TASK PROMPT
Exact wording is required: transcribe all the entries and leave the images out.

(Data records)
+-------+
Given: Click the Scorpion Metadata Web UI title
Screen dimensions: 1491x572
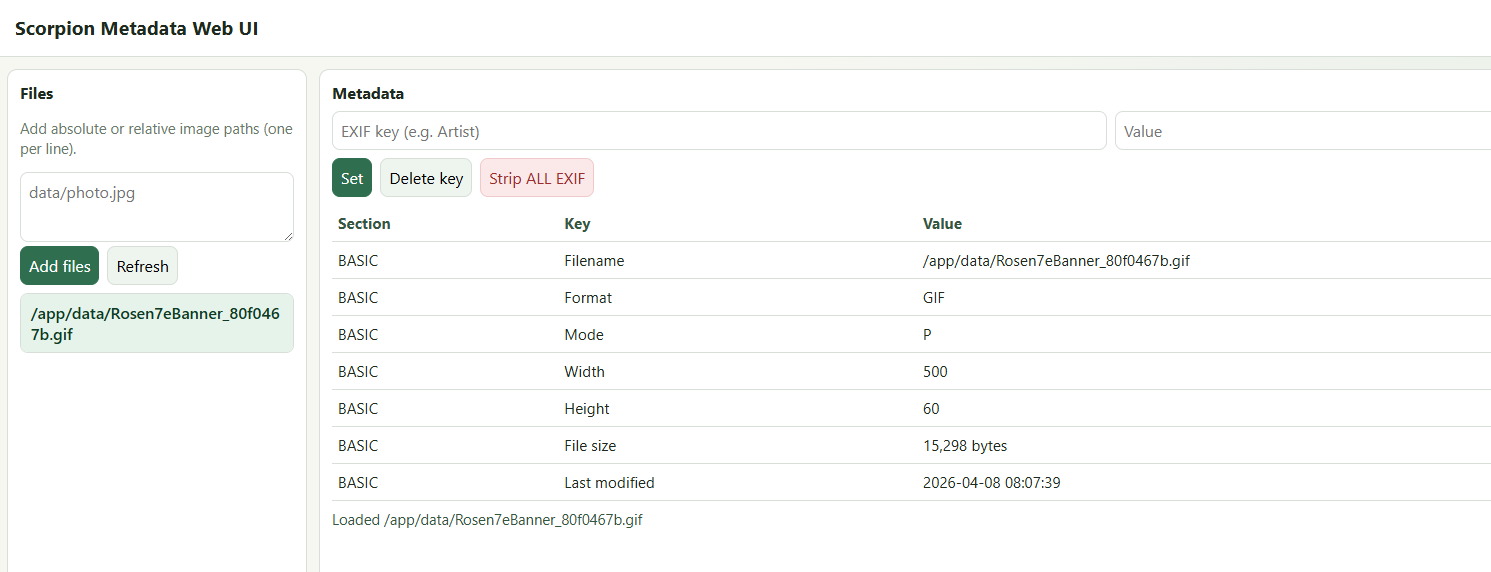Looking at the screenshot, I should (x=137, y=28).
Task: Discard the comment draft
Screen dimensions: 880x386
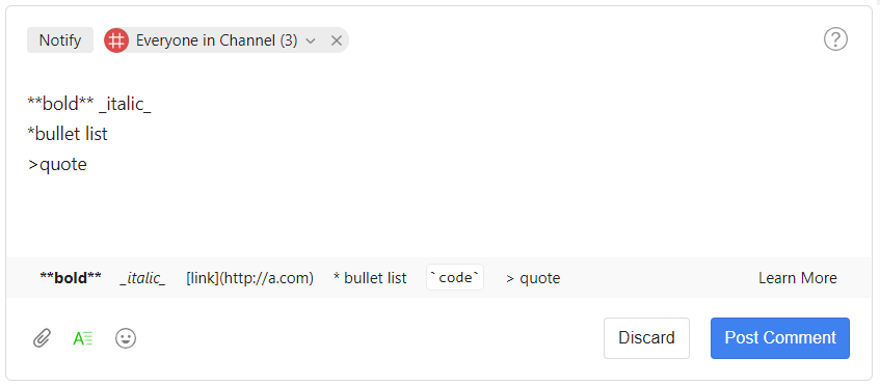Action: coord(647,338)
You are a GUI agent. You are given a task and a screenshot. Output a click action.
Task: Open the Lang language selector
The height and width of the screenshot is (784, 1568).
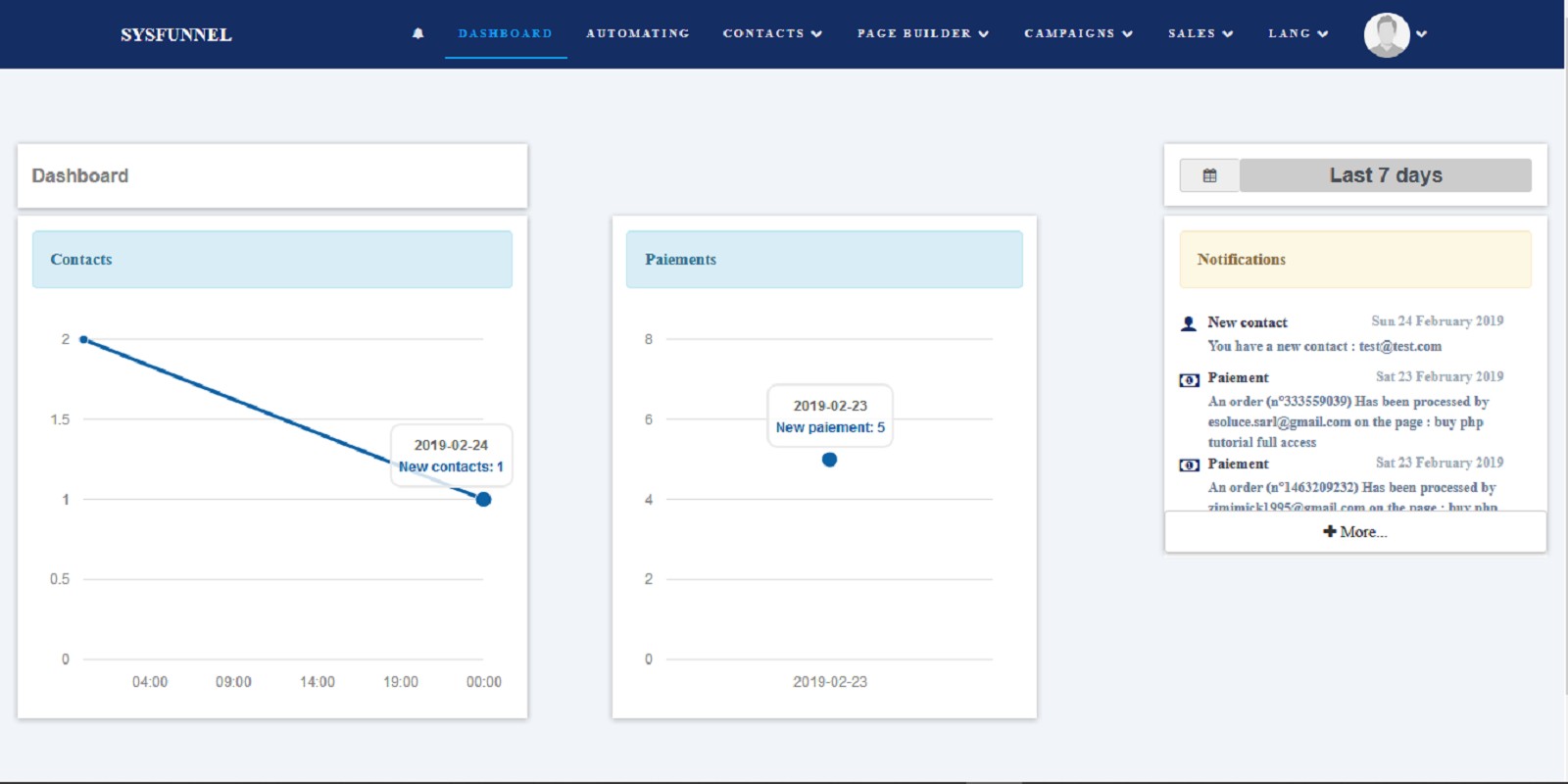[x=1298, y=33]
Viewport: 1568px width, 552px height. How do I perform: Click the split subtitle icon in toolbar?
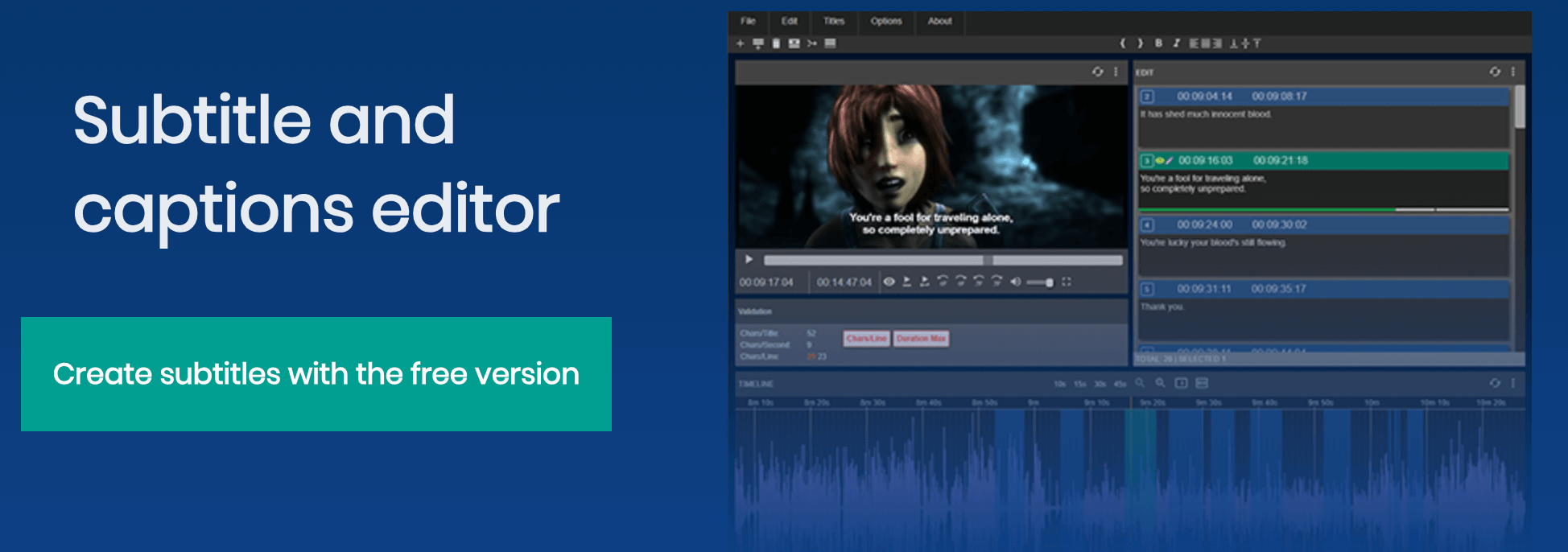pyautogui.click(x=811, y=43)
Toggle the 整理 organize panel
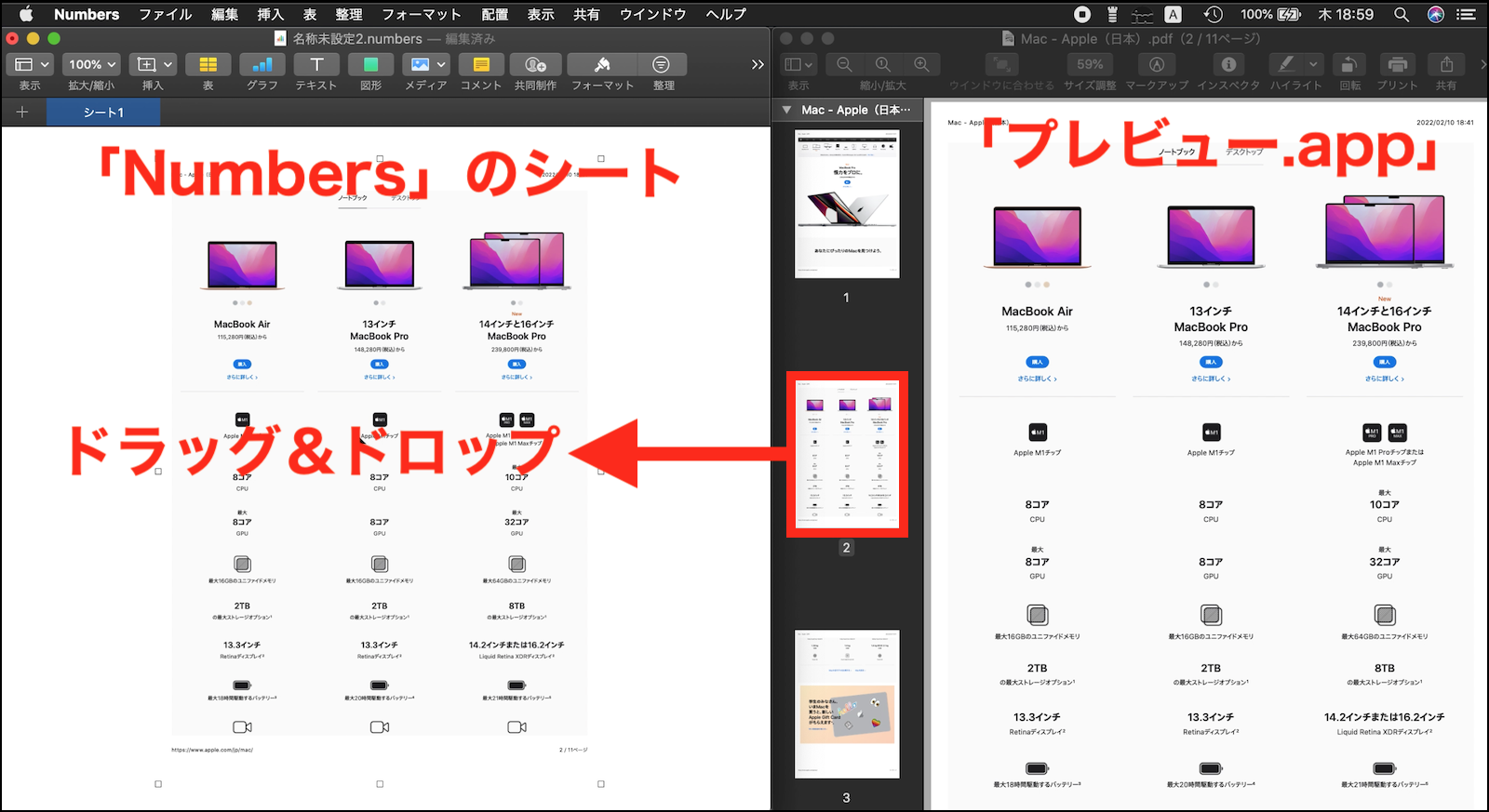Image resolution: width=1489 pixels, height=812 pixels. pos(662,64)
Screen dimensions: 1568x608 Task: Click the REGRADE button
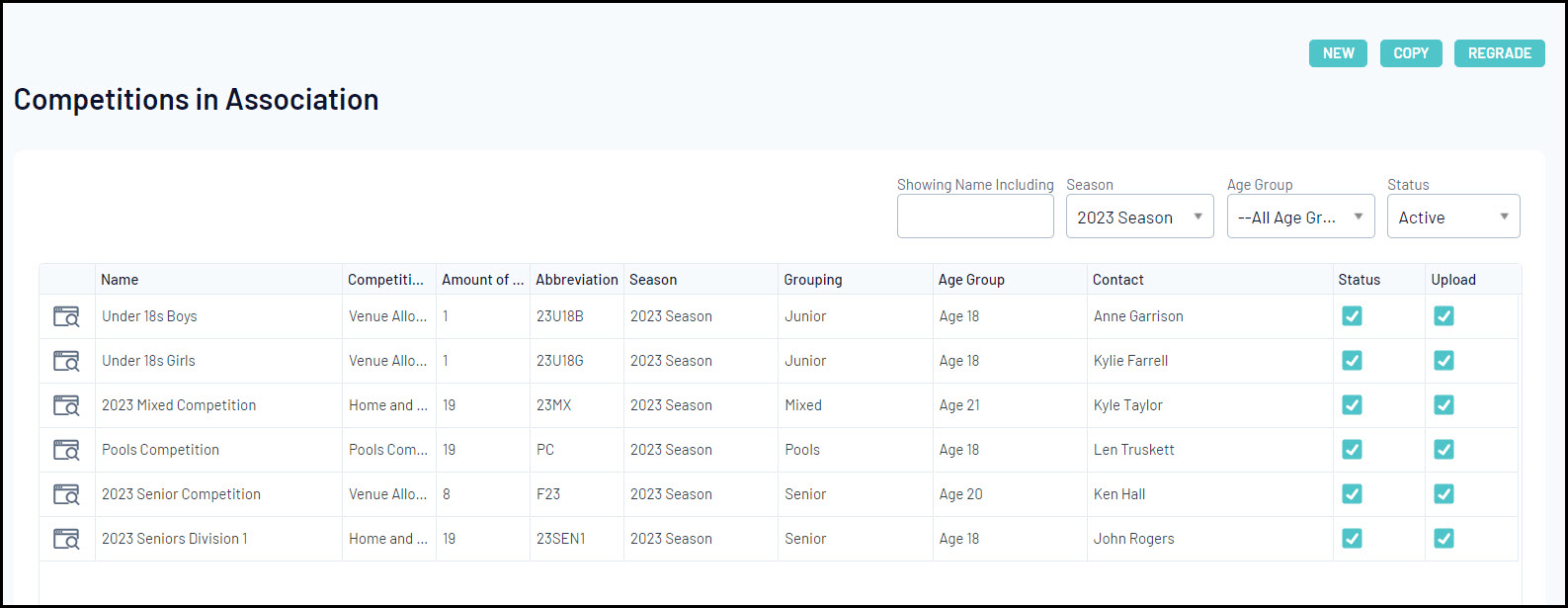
+-------+
EXERCISE ANSWER
Given: Click the Scorpion Metadata Web UI title
Screen dimensions: 1491x572
Looking at the screenshot, I should (x=137, y=28).
Task: Discard the comment draft
Screen dimensions: 880x386
Action: coord(647,338)
You are a GUI agent. You are given a task and a screenshot. Output a click action.
Task: Open the Lang language selector
The height and width of the screenshot is (784, 1568).
[x=1298, y=33]
Viewport: 1568px width, 552px height. How do I perform: Click the split subtitle icon in toolbar?
pyautogui.click(x=811, y=43)
Toggle the 整理 organize panel
Image resolution: width=1489 pixels, height=812 pixels. pos(662,64)
Screen dimensions: 1568x608 Task: Click the REGRADE button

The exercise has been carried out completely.